Everything up until last week has now been processed and uploaded and
last weeks' scans will be processed by the end of today.
Apologies for the delay but this came out of nowhere and even diagnosing
the problem took quite a bit of time.
If anybody thinks that scans they have performed since the start of the
year have not been processed, can you please send an email to
mri-support(a)ynic.york.ac.uk with details and we'll look into it.
Cheers,
Mark
[0] For Those Who Care About Technical Details
The executive summary is that they've changed the two values which
represent the Minimum (0028,0108) and Maximum (0028,0109) pixel values
in the image from 16 bit signed to 16 bit unsigned. The data which is
exported is still 16 bit signed and so this change makes absolutely no
sense whatsoever. Quite a bit of DICOM code I've looked at will cope
with either US or SS for these values but expects them to be consistent
with the actual data (which makes sense, if you're expressing a minimum
or maximum, it should be done using the same data type as the data).

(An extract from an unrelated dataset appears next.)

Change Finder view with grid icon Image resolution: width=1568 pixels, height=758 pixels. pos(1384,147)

A full dissection of the problem follows:
Old DICOM Image (selected tags only):
(0028,0103) US 1 # 2, 1 PixelRepresentation
(0028,0106) SS 0 # 2, 1 SmallestImagePixelValue
(0028,0107) SS 275 # 2, 1 LargestImagePixelValue
New DICOM Image (selected tags only):
(0028,0103) US 1 # 2, 1 PixelRepresentation
(0028,0106) US 0 # 2, 1 SmallestImagePixelValue
(0028,0107) US 2211 # 2, 1 LargestImagePixelValue
As you can se from the second column, the two bottom tags have changed
their Value Representation from SS (Signed Short) to US (Unsigned Short).
I've included the tag (0028,0103) because it explains how the actual
pixel data is to be interpreted. MR is fixed at 16 bits which leaves
two options: signed (2's complement) and unsigned.

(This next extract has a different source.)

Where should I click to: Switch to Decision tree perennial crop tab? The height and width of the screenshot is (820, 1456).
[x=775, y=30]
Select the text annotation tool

To quote from the DICOM Standard:
Pixel Representation (0028, 0103): Data representation of the pixel
samples. Each sample shall have the same pixel representation.
Enumerated values:
0000H = unsigned integer
0001H = 2's complement
So, the data is still written as signed, whilst the min and max values
are written as unsigned. This is, at least in spirit if not letter, a violation
of the DICOM standard.
Note that although I state that according to the DICOM spec, MR is fixed at
16 bits, the interpretation of those 16 bits isn't fixed. See the tags
BitsStored, BitsAllocated and HighBit if you're interested. (In practice,
this is usually fixed for MR at 16, 16 and 15 respectively).
The fix is to read the value out of the file and hack the relevant VRs back
to being a signed integer instead of an unsigned one. The interesting
thing is that images processed with Clariview (e.g. the YNiC Structurals
which have FL_E in them) still use the signed value. So not only are GE
wrong, they're inconsistently wrong too.